To sign up for this event please use this Eventbrite link
This month will feature the following talks:
How Low Can We Go? – Investigating the interaction between cancer-detecting AI and low-dose quantum noise in CT images – Jack Dixon, Master’s student, Department of Physics, University of Cambridge
Jack is an undergraduate student at the University of Cambridge currently studying for a Master’s Degree in Natural Sciences. He specialises in physics, and is particularly interested in statistical and computational physics. As part of his degree, he undertook a research project within the Early Cancer Institute under the supervision of William McGough, Dr Mireia Crispin-Ortuzar and Dr Ander Biguri, focused on low-dose CT scan simulation and deep-learning based segmentation.
Abstract: Renal cancers (RC) are associated with more than 140,000 deaths annually. Mortality rates for RC could be reduced if a suitable screening program to allow for early diagnosis was constructed. Trials into screening, such as the Yorkshire Kidney Screening Trial, use non-contrast enhanced CT scans and ideally seek to lower the dose of ionising radiation as much as is feasible. In order for a screening program to be effective, it must be both cost-effective and (relatively) safe. To this end, my Master’s project focused on assessing the performance of automatic renal segmentation models as the incident radiation dose of the input CT scans is decreased. This involved first attempting to construct and validate a low-dose CT scan simulation technique that can be applied retroactively, and then assessing segmentation performance as the dose is decreased. The renal and cancer segmentation models produced both displayed strong positive ranked correlation between Dice similarity coefficient and incident dose to a significance level of 2.5%. We conclude that renal segmentation performance in non-contrast enhanced CT scans is correlated with the incident dose.
Deformable registration to assess tumour progression in ovarian cancer patients – Gift Mungmeeprued – Master’s student, Department of Physics, University of Cambridge
Gift Mungmeeprued is a master’s student in the Department of Physics at the University of Cambridge. She is interested in machine learning to make healthcare more accessible and affordable.
Abstract: High-grade serous ovarian carcinoma (HGSOC) is the most common and deadliest subtype of ovarian cancer, often characterised by multi-site and heterogeneous tumours. The standard line of treatment for HGSOC in the UK is neoadjuvant chemotherapy (NACT) followed by delayed primary surgery. Response Evaluation Criteria in Solid Tumours (RECIST 1.1) is the current standardised criteria to assess the tumour response to NACT based on measurements of tumour diameters in pre- and post-NACT CT scans.

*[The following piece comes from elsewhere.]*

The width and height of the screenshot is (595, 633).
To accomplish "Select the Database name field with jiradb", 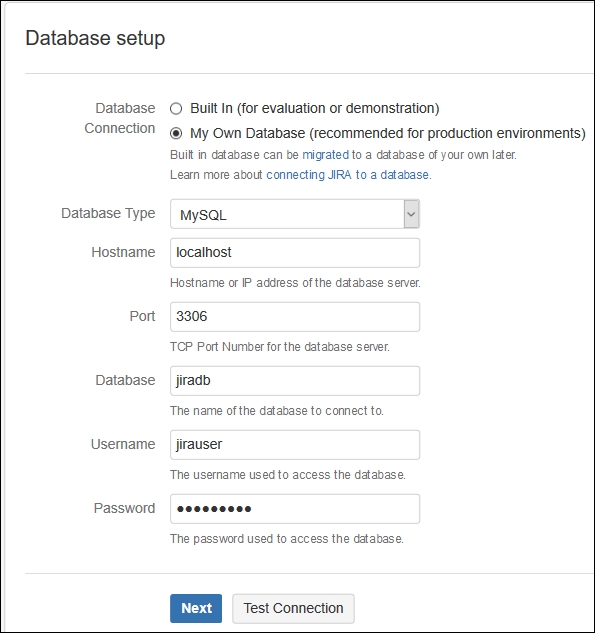I will point(295,381).
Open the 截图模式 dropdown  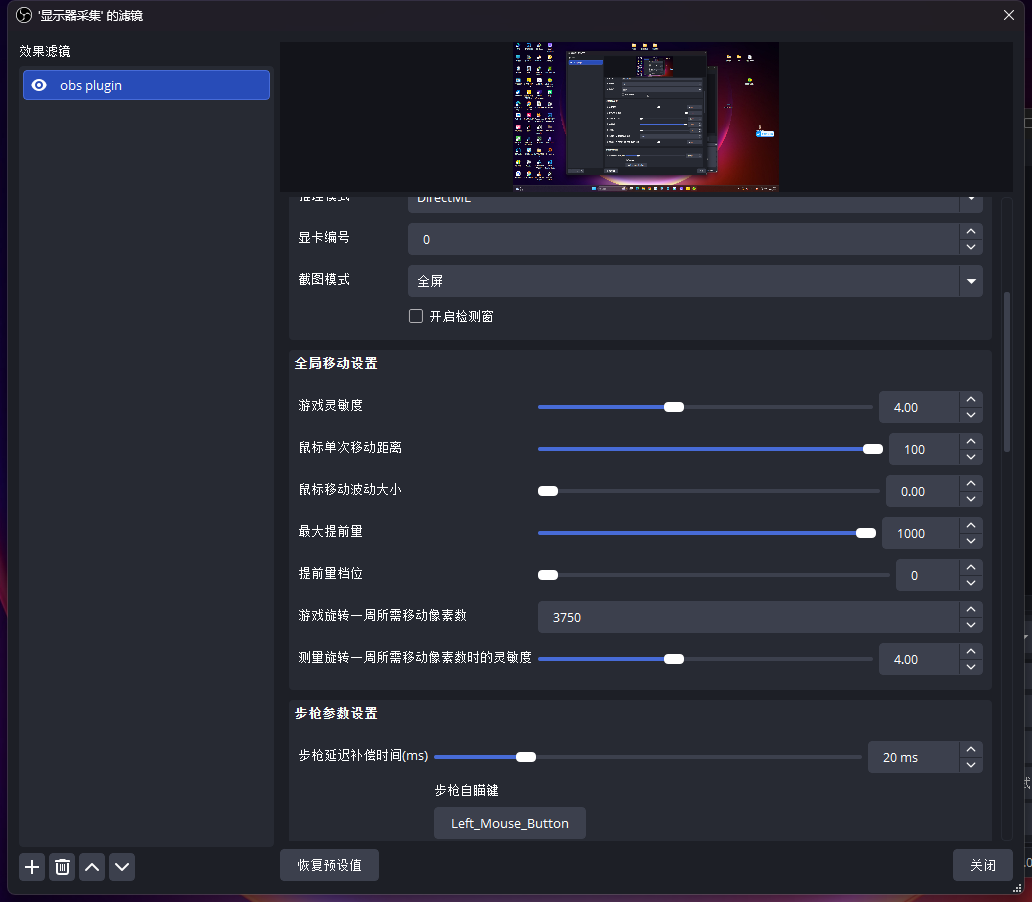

While RECIST is designed to be relatively quick for radiologists to evaluate, it only captures 1-dimensional global change in tumour size. In this talk, we explored the use of deformable image registration as an automated tool to assess tumour response to NACT. Registration between pre- and post-NACT CT scans reveals spatial heterogeneity of changes within the tumour and across multiple disease sites.
Automating Segmentation and Chemotherapy Response Measurement in Ovarian Cancer with Multitask Deep Learning – Bevis Drury, Master’s student, Department of Physics, University of Cambridge
Bevis is a Part III student studying physics at the University of Cambridge. He is interested in applying machine learning to all areas of research, from physics to medicine.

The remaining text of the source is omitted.